═══ 節錄 ═══

PTT職涯區 / Biotech (生命科學)

[求救] 請幫我檢視抽RNA的流程!

看板Biotech (生命科學)作者 (koalawoman)時間15年前 (2010/09/11 16:05), 編輯推噓11(11055)
留言66則, 9人參與, 最新討論串1/1
昨天我以為我改了很多地方應該會成功,但我還是失敗了,我決定打一下流程,請大家幫 我解惑和檢視 收菌:昨天我以為我已經改了很多部分應該會成功,但今天狀況一樣糟,我決定來打一下流程 收菌: 菌液+MEDIUM+藥混合養DISH裡6小時,把細菌刮下來收在eppendorf裡→離心→去上清液→ 再pellet裡加入1XPBS IN DEPC-H2O→冰-80冰箱 (這樣做細菌不會破裂嗎?我以前做細胞都是用抗凍劑,細菌也需要嗎?) 抽RNA:(抽完的RNA代號x,要不然之後會看得霧煞煞) 將昨天凍的菌拿出來解凍放冰上,加入200ul lysozyme+10ul lysostaphin作用兩個小時 大概每15分鐘會去翻轉eppendorf,之後用geneaid的Total RNA Mini Kit 是照廠商的 protocol(網址: http://www.geneaid.com/products_content/33/100/ )操作,可是沒 在冰上在室溫,抽完之後取7ul出來用nanodorp測RNA含量 結果很可怕: A RNA含量 260/280 222.9 2.26 219.5 2.03 230.1 2.18 B 22.4 2 22.3 2.03 22.1 1.94 我是想要拿1ug去RT但現在這樣就已經品質不好了,所以之後的流程就沒再做下去! 針對今天的可怕結果,我去問對面實驗室的學長,他覺得沒滅菌就已經是個大問題, 另外,他說操作KIT時也要在冰上,離心機一定要預冷4度c(我是在室溫),還要把kit裡的 buffer們拿去預冷,這是他給我的建議,所以我現在把器具趁老闆不再拿去滅。明天照他 的建議在做一次! 之後的流程也請大家幫我看一下是否有問題? dnaes treat : 總體積10ul 10x buffer 1ul dnase 2ul RNA取1ug的量 剩下用DEPC-H2O去補 37度C 1小時→加入1ul stop solution→65度C 10分鐘 目前為止體積是11ul,取1ul出來之後會用(把這1ul代號Y) reverse transcription: 上個步驟剩的 10ul 2.5mM dNTP 5ul random hexamer 0.5ul 混合→65度C 10分鐘→冰上兩分鐘→繼續加入 RNA inhibitor 1ul 5xbuffer 5ul MMLV 2ul DEPC-H2O 1.5ul 以PCR機器去RT 25度 10分鐘→42度c 90分鐘 →95度c 5分鐘 →保存在4度 RT完的產物(Z) PCR的部分有點複雜 template 1ul 也就是把xyz各取1ul出來 25mM dNTP 1ul 10mM F-primer 2ul 10mM R-primer 2ul 10xbuffer 2ul 2.5mM tag 0.3ul ddH2O 11.7ul 去跑PCR→Agarose gel→染EtBr 之前的結果也很可怕: x(RNA) 有band y(DNase treat RNA) 有淡淡的band 跟X再相同位置→不應該有 Z(cDNA)沒有band→應該要有 請幫我看一下,感謝!!!! -- ※ 發信站: 批踢踢實業坊(ptt.cc) ◆ From: 163.25.94.144
09/11 18:08, , 1F
你是在冰上操作嗎?

═══ 資料摘錄 ═══

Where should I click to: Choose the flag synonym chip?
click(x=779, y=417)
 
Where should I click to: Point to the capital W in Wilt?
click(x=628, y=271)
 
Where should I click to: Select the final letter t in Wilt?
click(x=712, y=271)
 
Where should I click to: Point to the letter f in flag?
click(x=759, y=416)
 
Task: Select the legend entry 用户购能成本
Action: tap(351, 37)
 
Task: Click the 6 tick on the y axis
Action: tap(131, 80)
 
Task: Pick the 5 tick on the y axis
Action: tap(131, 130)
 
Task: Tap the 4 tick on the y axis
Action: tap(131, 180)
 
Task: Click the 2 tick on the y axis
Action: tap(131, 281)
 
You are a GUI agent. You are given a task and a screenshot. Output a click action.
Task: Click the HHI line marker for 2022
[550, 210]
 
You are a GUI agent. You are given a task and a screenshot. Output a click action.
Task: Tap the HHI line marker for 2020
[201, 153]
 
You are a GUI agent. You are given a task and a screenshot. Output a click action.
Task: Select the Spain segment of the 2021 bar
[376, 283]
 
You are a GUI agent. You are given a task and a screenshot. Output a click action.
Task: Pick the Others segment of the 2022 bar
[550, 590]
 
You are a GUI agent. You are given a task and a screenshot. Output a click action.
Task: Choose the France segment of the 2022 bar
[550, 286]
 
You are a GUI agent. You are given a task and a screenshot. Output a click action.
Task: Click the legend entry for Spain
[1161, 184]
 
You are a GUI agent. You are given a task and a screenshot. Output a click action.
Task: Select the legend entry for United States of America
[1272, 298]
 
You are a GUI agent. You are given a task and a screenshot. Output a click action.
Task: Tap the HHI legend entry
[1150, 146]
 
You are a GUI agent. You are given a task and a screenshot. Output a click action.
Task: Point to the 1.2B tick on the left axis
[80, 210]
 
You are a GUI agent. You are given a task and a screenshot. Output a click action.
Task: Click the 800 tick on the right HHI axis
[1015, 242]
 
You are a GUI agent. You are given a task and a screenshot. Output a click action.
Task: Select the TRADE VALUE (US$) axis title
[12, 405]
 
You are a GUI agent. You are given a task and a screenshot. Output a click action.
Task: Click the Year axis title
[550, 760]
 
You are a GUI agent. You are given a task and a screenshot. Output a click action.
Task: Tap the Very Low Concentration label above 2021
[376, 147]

═══

**學以致用**.
- 1) 根據這篇抽RNA流程的貼文回答:
(a) 收菌時,菌液、MEDIUM和藥混合後在DISH裡養了多久?
(b) 對面實驗室的學長建議離心機要預冷到幾度?
(c) 反轉錄時,在42度C要維持多久?
- 2) 接續這則關於抽RNA流程的討論串,從最後一則留言之後往下寫。

**練習解答**.
- 1)
(a) 養了6小時。
(b) 要預冷到4度C。
(c) 要維持90分鐘。

- 2)
09/11 18:08, 1F
09/11 18:10, , 2F
以做細胞的來說(抱歉我沒做過細菌)先倒掉medium
09/11 18:10, 2F
09/11 18:11, , 3F
用ice PBS wash 2次後, 直接加入抽RNA的reagent 刮細胞
09/11 18:11, 3F
09/11 18:12, , 4F
整個過程冷凍次數愈少愈好
09/11 18:12, 4F
09/11 18:13, , 5F
另外, Dnase也會殺掉近乎一半的RNA,
09/11 18:13, 5F
09/11 18:16, , 6F
不管抽出來濃度 ratio如何 先跑張1% agarose gel
09/11 18:16, 6F
09/11 18:19, , 7F
這加抽DNA的KIT我用過不錯,RNA的我就不曉得了@@
09/11 18:19, 7F
09/11 18:22, , 8F
看看RNA degrade的程度吧(16s 23s rRNA??)
09/11 18:22, 8F
09/11 18:29, , 9F
去除DNA污染可以用AluI這個酵素(只切雙股DNA)
09/11 18:29, 9F
09/11 18:29, , 10F
PROTOCOL 你可能要自行上網搜尋
09/11 18:29, 10F
09/11 18:38, , 11F
geneaid protocol上破菌好像沒那麼久?
09/11 18:38, 11F
09/11 18:58, , 12F
破菌的部份,跟KIT不一樣,我從廠商的STEP2開始,因為
09/11 18:58, 12F
09/11 19:00, , 13F
老闆說菌的關係!
09/11 19:00, 13F
09/11 19:01, , 14F
我只有在破菌是再冰上,其他是在常溫,所以全程都應該
09/11 19:01, 14F
09/11 19:01, , 15F
在冰上是嗎???
09/11 19:01, 15F
09/11 19:10, , 16F
破菌的時候,RNase就會跑出來(別人的paper也是這樣做嗎?)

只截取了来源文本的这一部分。